■ Texte du document:
• • • • •

BRUXELLES

Cette ancienne épongerie est l’un des derniers chancres près de la Grand-Place: la Ville l’achète

Cette ancienne épongerie est l’un des derniers chancres près de la Grand-Place: la Ville l’achète

Les 22-28 rue des Grands Carmes se situent à deux pas du Manneken Pis. Et sont laissés à l’abandon. Google Street View

La Ville de Bruxelles a acquis des bâtiments qui forment un des derniers chancres de son choeur historique. Ces espaces, littéralement à deux pas du Manneken Pis, seront rénovés de façon mixte.

La Ville de Bruxelles annonce ce 18 novembre qu’elle a décidé d’acquérir, via sa régie foncière, un bien situé du N°20 au N°28 de la rue des Grands Carmes. L’opération va permettre d’«éradiquer l’un des plus grands chancres proches de la Grand-Place».

• • • • •

■ Lignes extraites:
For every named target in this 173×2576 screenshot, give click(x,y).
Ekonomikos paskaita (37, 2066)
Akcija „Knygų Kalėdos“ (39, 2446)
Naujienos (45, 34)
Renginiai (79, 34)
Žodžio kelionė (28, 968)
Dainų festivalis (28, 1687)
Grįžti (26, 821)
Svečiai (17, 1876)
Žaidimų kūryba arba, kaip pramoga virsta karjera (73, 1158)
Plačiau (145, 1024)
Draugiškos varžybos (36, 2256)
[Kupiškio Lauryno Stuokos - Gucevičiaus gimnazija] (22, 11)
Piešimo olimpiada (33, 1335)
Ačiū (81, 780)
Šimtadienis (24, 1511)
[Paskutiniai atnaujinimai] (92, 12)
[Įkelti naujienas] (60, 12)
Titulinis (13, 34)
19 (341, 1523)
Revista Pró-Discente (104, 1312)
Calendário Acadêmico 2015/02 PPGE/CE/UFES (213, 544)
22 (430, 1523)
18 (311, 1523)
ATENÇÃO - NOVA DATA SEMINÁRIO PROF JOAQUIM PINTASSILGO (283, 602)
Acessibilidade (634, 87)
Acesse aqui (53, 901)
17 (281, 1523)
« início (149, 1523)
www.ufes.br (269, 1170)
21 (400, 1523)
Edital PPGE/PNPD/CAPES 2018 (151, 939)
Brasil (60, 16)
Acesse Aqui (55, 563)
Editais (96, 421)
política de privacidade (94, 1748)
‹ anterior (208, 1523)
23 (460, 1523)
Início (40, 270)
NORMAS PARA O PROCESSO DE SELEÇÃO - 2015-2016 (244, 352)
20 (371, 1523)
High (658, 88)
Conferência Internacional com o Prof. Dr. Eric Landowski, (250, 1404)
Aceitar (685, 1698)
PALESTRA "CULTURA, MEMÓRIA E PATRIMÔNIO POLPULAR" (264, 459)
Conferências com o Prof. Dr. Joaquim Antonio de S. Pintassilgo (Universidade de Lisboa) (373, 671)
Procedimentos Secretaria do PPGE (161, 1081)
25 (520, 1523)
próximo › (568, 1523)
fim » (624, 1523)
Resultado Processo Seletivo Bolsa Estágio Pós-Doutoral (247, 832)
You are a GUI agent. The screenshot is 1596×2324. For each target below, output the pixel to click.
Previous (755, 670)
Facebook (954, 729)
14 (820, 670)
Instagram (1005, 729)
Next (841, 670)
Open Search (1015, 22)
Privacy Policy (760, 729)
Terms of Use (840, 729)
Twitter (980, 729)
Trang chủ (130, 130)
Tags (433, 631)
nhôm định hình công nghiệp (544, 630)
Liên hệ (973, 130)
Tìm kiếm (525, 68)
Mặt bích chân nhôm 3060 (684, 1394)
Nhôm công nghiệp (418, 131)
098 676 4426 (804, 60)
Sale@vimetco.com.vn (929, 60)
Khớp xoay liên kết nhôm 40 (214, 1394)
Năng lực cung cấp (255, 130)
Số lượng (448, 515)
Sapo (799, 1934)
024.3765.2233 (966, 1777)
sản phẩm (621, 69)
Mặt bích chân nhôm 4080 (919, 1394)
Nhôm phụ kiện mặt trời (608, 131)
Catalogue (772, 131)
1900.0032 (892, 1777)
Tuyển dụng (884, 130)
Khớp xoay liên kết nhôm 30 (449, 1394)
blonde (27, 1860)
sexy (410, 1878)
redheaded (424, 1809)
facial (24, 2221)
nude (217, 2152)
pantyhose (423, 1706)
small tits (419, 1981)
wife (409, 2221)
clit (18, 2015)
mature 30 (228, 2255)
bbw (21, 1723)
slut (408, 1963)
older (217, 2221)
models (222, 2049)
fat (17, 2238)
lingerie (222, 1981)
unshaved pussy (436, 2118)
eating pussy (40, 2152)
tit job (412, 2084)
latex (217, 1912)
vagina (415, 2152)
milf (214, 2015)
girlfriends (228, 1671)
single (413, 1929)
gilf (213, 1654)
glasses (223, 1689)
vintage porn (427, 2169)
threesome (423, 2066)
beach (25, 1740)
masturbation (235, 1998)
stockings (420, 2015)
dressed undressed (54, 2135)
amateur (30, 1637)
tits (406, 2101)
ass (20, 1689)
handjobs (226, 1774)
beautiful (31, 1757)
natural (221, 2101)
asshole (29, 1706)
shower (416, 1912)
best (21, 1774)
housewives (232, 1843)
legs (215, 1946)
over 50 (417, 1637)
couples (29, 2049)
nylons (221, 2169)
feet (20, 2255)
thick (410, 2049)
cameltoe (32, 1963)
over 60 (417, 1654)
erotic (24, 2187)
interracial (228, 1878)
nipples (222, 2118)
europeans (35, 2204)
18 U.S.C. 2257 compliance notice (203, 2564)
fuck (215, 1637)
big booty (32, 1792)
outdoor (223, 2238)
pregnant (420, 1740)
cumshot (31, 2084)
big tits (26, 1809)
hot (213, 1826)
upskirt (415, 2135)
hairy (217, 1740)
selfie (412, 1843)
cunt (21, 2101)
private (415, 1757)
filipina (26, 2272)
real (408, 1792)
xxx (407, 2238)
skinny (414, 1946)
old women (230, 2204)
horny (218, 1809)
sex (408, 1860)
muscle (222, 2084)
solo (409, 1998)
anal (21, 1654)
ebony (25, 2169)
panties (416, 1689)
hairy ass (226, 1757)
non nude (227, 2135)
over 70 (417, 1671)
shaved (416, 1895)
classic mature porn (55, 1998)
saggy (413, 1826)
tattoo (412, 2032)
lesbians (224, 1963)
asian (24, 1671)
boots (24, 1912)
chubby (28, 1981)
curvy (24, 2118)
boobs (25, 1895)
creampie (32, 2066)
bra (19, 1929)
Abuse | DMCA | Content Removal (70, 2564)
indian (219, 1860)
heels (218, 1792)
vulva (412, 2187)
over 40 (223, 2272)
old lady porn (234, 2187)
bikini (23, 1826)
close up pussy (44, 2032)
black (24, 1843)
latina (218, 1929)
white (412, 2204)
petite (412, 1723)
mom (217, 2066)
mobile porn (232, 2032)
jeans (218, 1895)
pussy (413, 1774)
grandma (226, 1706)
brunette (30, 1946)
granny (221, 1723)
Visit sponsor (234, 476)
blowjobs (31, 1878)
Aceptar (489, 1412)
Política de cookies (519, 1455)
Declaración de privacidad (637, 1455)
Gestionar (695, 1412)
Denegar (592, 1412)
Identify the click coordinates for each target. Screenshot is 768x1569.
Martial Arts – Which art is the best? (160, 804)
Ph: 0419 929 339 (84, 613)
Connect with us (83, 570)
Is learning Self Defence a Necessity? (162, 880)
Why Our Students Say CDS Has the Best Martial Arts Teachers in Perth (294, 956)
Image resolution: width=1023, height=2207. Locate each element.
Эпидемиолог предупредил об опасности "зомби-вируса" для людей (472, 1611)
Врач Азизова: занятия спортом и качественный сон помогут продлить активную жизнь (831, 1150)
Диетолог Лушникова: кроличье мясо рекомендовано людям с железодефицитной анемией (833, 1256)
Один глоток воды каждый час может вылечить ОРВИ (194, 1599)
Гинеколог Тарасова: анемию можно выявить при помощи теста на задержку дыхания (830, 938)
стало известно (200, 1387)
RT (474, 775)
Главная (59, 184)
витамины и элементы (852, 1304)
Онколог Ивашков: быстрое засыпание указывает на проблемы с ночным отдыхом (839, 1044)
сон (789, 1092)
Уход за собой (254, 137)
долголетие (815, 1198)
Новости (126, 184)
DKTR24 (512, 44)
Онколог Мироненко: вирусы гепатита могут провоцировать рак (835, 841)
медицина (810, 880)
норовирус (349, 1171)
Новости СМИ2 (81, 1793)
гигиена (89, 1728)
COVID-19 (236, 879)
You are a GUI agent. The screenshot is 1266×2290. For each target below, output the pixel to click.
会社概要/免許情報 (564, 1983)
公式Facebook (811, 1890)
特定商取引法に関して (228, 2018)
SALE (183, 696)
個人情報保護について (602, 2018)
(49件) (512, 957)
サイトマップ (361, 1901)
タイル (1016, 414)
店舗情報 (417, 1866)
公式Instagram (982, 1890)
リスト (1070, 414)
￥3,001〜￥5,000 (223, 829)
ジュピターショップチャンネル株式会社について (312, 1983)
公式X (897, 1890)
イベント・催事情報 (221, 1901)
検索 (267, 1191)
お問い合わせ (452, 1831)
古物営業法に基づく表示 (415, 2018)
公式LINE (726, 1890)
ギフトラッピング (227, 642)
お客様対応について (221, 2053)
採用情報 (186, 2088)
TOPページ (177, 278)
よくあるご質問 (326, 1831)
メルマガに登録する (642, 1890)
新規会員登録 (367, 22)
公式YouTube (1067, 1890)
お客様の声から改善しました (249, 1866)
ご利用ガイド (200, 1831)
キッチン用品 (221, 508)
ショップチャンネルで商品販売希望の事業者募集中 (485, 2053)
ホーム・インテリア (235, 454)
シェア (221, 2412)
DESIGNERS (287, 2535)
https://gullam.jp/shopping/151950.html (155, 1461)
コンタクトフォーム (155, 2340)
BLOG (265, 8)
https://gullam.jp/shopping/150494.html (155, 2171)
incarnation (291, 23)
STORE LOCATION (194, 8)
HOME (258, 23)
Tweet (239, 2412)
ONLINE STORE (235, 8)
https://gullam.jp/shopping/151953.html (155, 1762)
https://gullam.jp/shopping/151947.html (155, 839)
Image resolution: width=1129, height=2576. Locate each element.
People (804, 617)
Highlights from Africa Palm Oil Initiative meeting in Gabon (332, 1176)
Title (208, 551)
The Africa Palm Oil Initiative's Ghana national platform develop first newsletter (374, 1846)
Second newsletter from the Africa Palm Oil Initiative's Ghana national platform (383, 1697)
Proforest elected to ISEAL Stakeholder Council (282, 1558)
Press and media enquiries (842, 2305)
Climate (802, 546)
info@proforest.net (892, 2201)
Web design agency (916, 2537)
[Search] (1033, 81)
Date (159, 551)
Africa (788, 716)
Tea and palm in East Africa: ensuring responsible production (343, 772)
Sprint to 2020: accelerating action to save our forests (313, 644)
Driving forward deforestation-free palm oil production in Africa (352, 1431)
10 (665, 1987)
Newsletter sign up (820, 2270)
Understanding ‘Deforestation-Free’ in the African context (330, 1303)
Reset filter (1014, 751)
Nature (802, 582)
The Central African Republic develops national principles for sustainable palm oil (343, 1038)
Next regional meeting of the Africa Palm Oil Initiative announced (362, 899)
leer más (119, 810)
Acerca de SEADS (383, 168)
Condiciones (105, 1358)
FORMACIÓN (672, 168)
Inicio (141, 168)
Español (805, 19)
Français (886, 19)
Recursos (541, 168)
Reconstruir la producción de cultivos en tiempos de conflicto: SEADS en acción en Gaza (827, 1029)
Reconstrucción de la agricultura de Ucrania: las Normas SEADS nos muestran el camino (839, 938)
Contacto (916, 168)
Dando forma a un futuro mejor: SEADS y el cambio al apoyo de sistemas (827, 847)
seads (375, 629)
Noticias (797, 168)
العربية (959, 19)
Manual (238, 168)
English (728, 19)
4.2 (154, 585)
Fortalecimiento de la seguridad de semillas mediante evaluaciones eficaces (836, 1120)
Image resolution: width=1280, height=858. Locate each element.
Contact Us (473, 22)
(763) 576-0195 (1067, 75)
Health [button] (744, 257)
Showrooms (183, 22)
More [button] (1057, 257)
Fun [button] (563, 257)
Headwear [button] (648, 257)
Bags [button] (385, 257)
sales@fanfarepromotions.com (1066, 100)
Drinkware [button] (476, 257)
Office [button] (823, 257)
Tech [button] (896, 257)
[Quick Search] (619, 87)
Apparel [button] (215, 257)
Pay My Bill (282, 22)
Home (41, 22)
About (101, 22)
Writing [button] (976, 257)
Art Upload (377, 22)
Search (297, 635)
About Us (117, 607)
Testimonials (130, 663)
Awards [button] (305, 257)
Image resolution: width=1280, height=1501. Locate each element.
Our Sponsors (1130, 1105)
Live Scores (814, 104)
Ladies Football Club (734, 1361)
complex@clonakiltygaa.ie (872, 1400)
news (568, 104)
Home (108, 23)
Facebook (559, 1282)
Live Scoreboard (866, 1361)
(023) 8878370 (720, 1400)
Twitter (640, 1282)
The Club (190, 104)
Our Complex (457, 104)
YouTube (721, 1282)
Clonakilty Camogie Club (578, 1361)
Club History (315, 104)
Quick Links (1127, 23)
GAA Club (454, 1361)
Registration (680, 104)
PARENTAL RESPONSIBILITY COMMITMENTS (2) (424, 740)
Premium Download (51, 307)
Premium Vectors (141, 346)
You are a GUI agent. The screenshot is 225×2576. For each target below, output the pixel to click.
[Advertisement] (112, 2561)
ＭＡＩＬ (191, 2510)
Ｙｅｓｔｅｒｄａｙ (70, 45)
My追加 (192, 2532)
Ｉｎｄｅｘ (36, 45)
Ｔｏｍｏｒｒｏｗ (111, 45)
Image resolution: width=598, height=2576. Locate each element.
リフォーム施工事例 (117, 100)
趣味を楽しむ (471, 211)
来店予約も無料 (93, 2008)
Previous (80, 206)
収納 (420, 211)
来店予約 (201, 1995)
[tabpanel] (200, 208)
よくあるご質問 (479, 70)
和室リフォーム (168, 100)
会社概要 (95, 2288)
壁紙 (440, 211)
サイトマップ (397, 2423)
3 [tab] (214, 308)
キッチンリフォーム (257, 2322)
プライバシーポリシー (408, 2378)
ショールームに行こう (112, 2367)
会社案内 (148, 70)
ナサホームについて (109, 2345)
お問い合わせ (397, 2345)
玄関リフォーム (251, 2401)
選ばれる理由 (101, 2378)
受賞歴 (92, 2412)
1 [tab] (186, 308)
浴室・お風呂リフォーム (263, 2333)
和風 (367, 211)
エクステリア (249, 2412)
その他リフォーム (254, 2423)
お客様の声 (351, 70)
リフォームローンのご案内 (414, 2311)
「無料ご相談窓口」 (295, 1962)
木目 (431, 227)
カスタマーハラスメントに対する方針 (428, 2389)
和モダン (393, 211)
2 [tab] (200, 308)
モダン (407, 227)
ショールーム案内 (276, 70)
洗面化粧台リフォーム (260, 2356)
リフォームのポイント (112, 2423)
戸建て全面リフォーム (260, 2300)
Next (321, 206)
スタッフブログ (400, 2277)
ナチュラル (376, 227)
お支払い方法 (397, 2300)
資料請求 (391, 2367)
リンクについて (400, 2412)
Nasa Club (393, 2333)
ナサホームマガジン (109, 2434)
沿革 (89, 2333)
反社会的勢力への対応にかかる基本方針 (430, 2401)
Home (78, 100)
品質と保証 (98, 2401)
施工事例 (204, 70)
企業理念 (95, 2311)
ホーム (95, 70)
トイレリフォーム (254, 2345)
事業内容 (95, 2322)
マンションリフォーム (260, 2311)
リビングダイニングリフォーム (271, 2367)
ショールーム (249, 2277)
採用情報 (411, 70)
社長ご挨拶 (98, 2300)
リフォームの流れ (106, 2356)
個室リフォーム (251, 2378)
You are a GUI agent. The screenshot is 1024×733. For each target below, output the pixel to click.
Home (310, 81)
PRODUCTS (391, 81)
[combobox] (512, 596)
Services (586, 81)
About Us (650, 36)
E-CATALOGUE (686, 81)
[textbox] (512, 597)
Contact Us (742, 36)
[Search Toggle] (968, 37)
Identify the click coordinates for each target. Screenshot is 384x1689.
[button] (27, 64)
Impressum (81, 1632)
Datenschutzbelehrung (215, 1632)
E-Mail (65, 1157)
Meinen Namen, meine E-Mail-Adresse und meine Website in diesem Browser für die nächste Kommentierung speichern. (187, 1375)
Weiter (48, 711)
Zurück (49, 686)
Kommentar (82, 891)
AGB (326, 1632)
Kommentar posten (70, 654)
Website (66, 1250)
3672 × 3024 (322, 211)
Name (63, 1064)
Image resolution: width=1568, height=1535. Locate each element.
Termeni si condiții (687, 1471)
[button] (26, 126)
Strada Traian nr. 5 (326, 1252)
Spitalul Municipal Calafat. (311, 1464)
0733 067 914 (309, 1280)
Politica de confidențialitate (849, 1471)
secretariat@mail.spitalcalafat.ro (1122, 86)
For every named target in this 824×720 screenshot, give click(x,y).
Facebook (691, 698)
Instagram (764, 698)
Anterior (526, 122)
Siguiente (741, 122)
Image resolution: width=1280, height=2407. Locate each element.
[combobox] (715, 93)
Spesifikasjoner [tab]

• • • • •

■ Consigne: Poursuivez l'article sur l'ancienne épongerie de la rue des Grands Carmes en reprenant juste après sa dernière phrase.

■ Réponse:
Ancienne épongerie, ce complexe d’immeuble est laissé à l’abandon depuis plusieurs années en raison d’un conflit de succession. C’est une vente publique qui a permis à la Ville de récupérer le lot. «En 2014, la Ville a imputé aux héritiers la taxe communale pour les immeubles et terrains laissés à l’abandon, négligés, inoccupés ou inachevés», rappelle un communiqué de l’échevine du Logement et du Patrimoine Public Lydia Mutyebele (PS). «Le bien a été taxé sans discontinuité jusqu’à aujourd’hui, mais les héritiers ont toujours contesté cette taxation». Ce qui pousse la Ville à «passer à la vitesse supérieure». Ainsi plainte est déposée en 2018 auprès de la cellule régionale des logements inoccupés. «Suite à la pression mise sur les propriétaires, ceux-ci vont finalement se résoudre à vendre».

«En raison de l’emplacement stratégique de cet immeuble, de son intérêt patrimonial et de son état de dégradation, la Ville de Bruxelles se devait d’agir» indique Lydia Mutyebele, qui explique que la Ville a pu acquérir le bien pour la somme de 2.500.000 euros. «L’objectif est maintenant de lui redonner vie».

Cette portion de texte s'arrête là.